Enchantment is probably supposed to have a rather proper air to it but for me it conjures images of childhood mischief, adolescent crushes and, as an adult,  travelling to India.

To me, enchantment is something that gives pleasure through some kind of illusion. An illusion of something unbelievable or that which is greater than ourselves.

I think adults find that feeling through God, or by becoming a parent or through both. I’m not a great believer in either, which might explain my general tendency towards disenchantment.   I think this has left me with two options: drugs or travelling. Some would suggest both.  I’m fairly sure if I took up pursuit of the first, however, it would render my mental and financial capacity rather useless to pursue the latter. So travelling it has been.

I’d like to say I found my sense of enchantment in an encounter with a Holy Man in Orchha in Northern India earlier this year. I’d like to be able to say it but it would be a lie. He certainly had the yoga pose, red dot and some kind of loin cloth and I did encounter him upon a rock above a river bridge facing a warm but fading sun shining through a row of temples.

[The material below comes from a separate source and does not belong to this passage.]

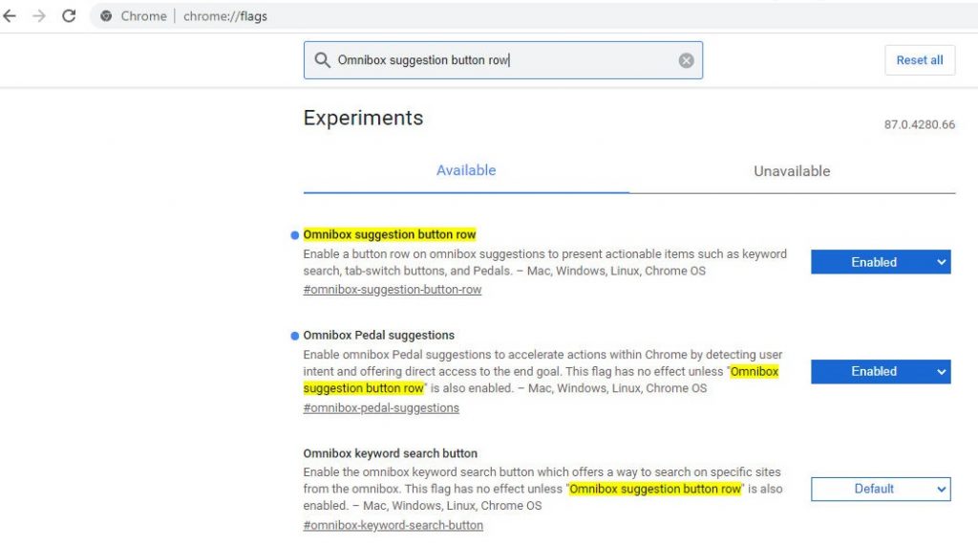Open the #omnibox-keyword-search-button link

But I lost the magic somewhere between him opening one eye to ensure we had thrown a rupee at his feet and him following us throughout the sunset with his cupped hands up to our camera lenses.


I think I very much wanted him to be the spiritually enchanting Holy Man or Sadhu that he seemed in my photos but it was confirmed by a local he was not much better than a hobo in costume begging for money. I’m not sure there is anything all that wrong with that,  in a sense he is working for money and he certainly doesn’t deserve to have it any less than I do, but he wasn’t enchanting.

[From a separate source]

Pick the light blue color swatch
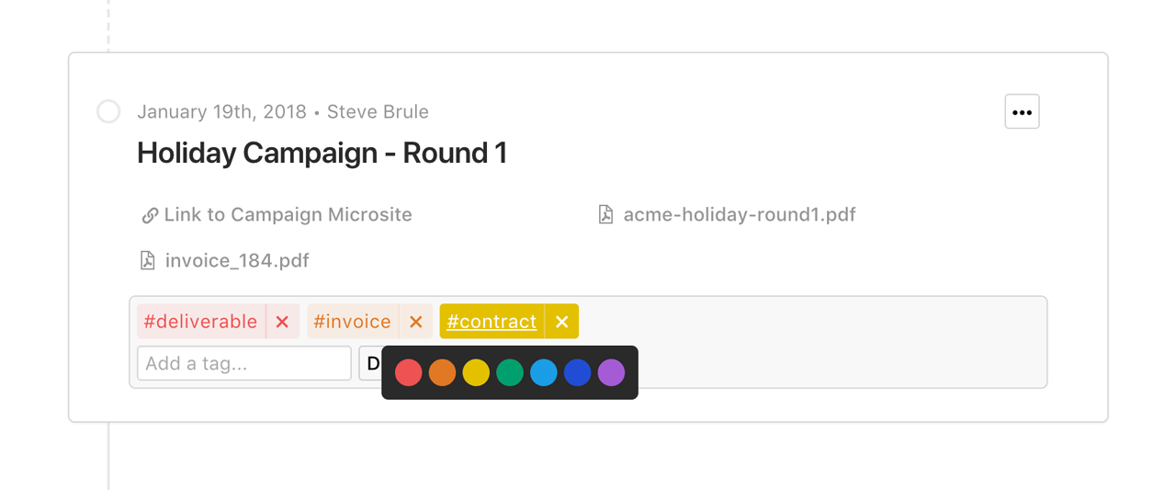The height and width of the screenshot is (490, 1176). click(544, 372)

More enchanting were the tribal women a short rickshaw ride away from Orchha. These were beautiful women in colourful saris, working their gorgeous long, black fingers away at recycling cotton to make paper. Something about the way they looked at me, all pale and blonde and strange, that made me look at them as strange in return. I loved taking their photos and wondering about their stories; same again for a tall lanky man with a strong face I later met in the paper-making process. I found them enchanting and kind of wonderful but probably couldn’t shake a feeling of guilt which made the experience overall a lot less enchanting. Guilt that they might resent me for all my cameras and khakis and disposable income to spend on travelling. Guilt that they were quite possibly very happy people achieving great things in their life and I dared internally patronise them with a feeling of pity.




Perhaps the closest I came to a feeling of enchantment was a few days later drenched in sweat dyed a pinky red from my sari, delirious on the banks of the  River Ganges.

The night before I had travelled nine hours by sleeper train – six slat beds to a carriage – when I was jolted awake by the feeling of impending diarrheatic doom.  After spending a good few hours with vomit clenched fists holding for dear life over a moving train hole pissing from both ends I suspect I was more capable of letting go of my inner sceptic that usually prevents me from feeling enchanting emotions.  It was over 45 degrees celsius when we alighted the train, drove for several hours (with a few much needed breaks along the way) then hopped in our canoes up the banks of the holy Ganges River, or River Ganges, whichever you prefer.  It felt like days that I was strewn across those wooden slats sipping hydration water watching floating bodies bob past.


Mercifully, I don’t think I had a single thought – other than it had felt like days and “Oh fuck” during one close-call when the boys had to row quite urgently to shore for my relief – in that entire time.  That evening the group of us sat on blankets on a sand dune marooned in the middle of the Ganges as it was too hot to enter our tents. When the sun went down the bugs engulfed our orifices and so we ate – me very gingerly – in the dark.

It was about that time the “Hare Krishnas” began.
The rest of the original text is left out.